Career highlights for me include achieving my Master Mariner Certificate of Competency and being the first female to win the Maritime and Coastguard Agency Officer Trainee of the Year Award (2010).
I have worked on numerous ships with some fantastic crews, sharing adventures and experiences in places that you would not usually consider visiting. I was on the first drillship to sail around Cape Horn, continuing on to drill the first deep water well offshore Peru, an unforgettable voyage which included passing the Christmas Isles on Christmas Eve.
Everyone experiences personal difficulties in life, and I would say that working away from home, often thousands of miles away and on a different time zone can be a challenge.
While it has not been entirely smooth sailing, I can honestly say that for most of my sea-going career I have felt supported and encouraged by my colleagues. I always aim to carry myself in a polite and professional manner, treating others as I wish to be treated. This approach has not always been reciprocated, but then the difficulties I have faced at sea could also be encountered in an office environment.
In the past I have faced those that do not believe women should be at sea and have been vocal in airing this opinion. It has only ever added to my determination to succeed and fortunately, this viewpoint is encountered less and less.
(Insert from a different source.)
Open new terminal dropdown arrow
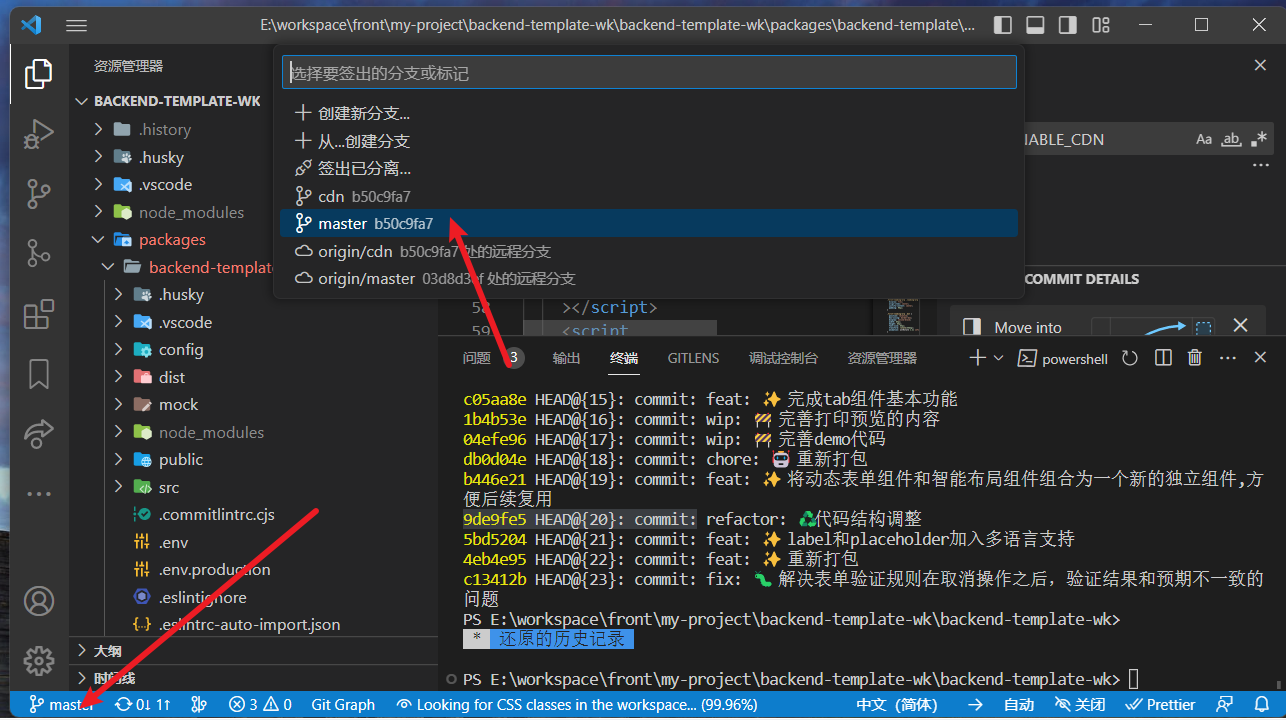 click(x=999, y=358)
After 16 years at sea, I am now looking to move into a shore position which I don't doubt will bring its own challenges.
To be debt-free and gain a degree, as well as professional qualifications with a clear career structure and opportunities mapped out after qualifying in a career that can help you see the world was appealing Karley Smith, DPO
How can women be made to feel welcome and retained in a career at sea?
There are a few things that could be changed in order to assist women to feel both welcome and included. For instance, amending company policies so that they do not only refer to 'he', providing information on maternity rights and including it in contracts or the SMS and during operational discussions, a simple 'morning all' rather than 'morning lads' would all contribute towards making women feel welcome.
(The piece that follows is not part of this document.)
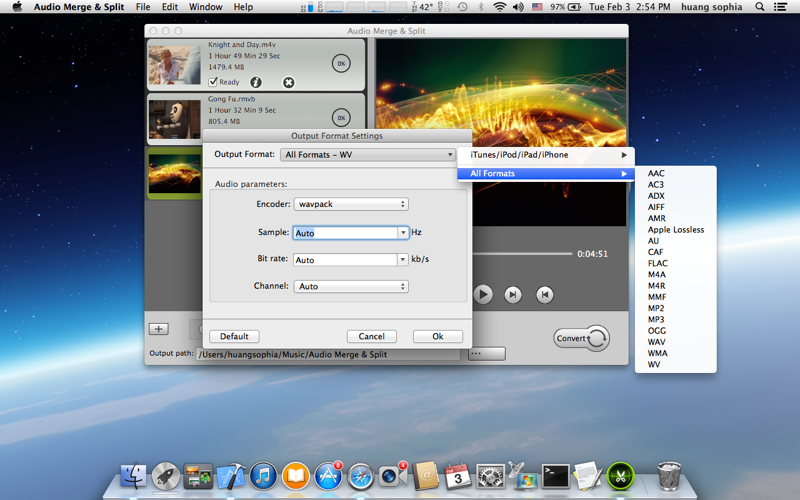Open the Audio Merge & Split dock icon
Personal Protective Equipment (PPE) can also be a problem for women with regards to the sizing. I have been on board several vessels that did not have PPE to correctly fit me and I know that female colleagues have experienced the same.
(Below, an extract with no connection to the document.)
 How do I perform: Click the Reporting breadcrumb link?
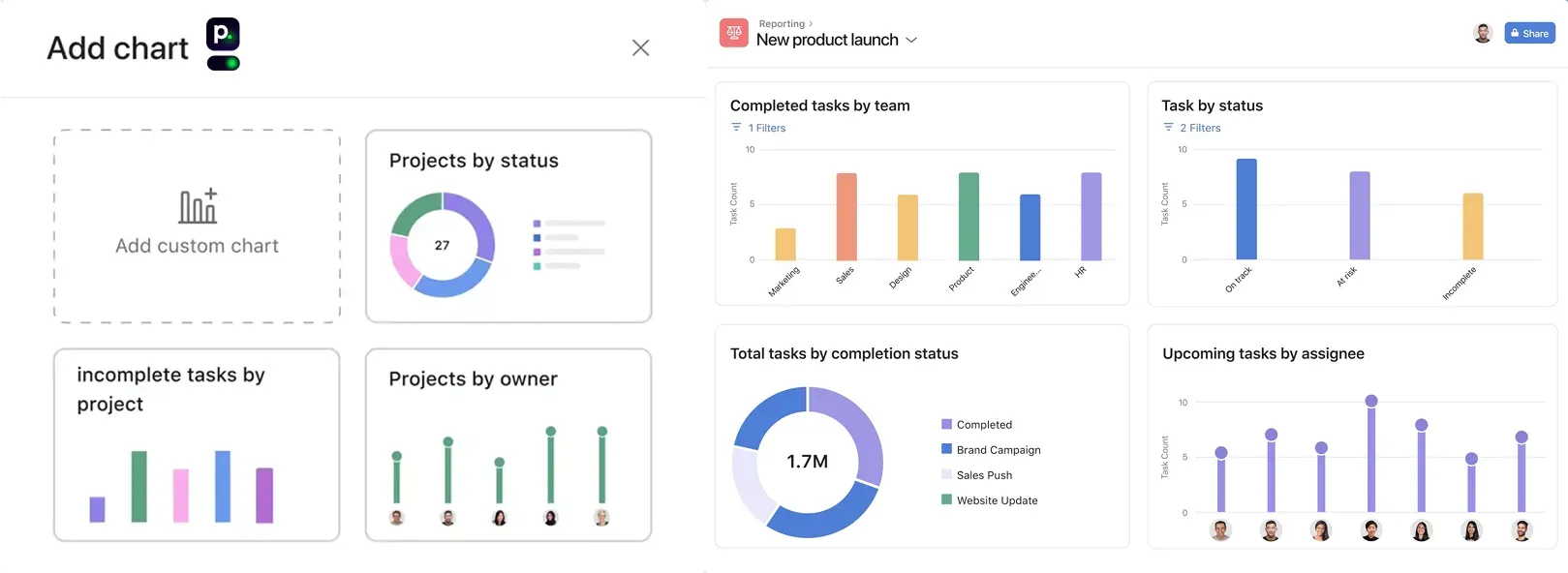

Attitudes in general need to adjust so that a female at sea is no longer a surprise, but instead viewed as normal.
What are the best things about your job?
Working on an equal time for time rotation enables you to have a good work/life balance which is important to me. I have also been very fortunate to work all over the world, from Peru and Brazil to Singapore and Thailand.
Would you recommend seafaring as a career?
Maritime is such a vast industry with many possible career paths. The UK historically was a leading shipping nation and even now around 90% trade is transported by ship. As an island nation, the UK is always going to need shipping and the many roles required to facilitate this. I have found my career so far to be both challenging and rewarding, so I would recommend it to others.
Tell us one thing that people may not know about your job
I have met a few people that think the role of a DPO is to simply sit back and stare at screens all day. There is however, a little more to it than that! In order to become a DPO you must follow a structured training scheme and DP operations themselves vary vastly.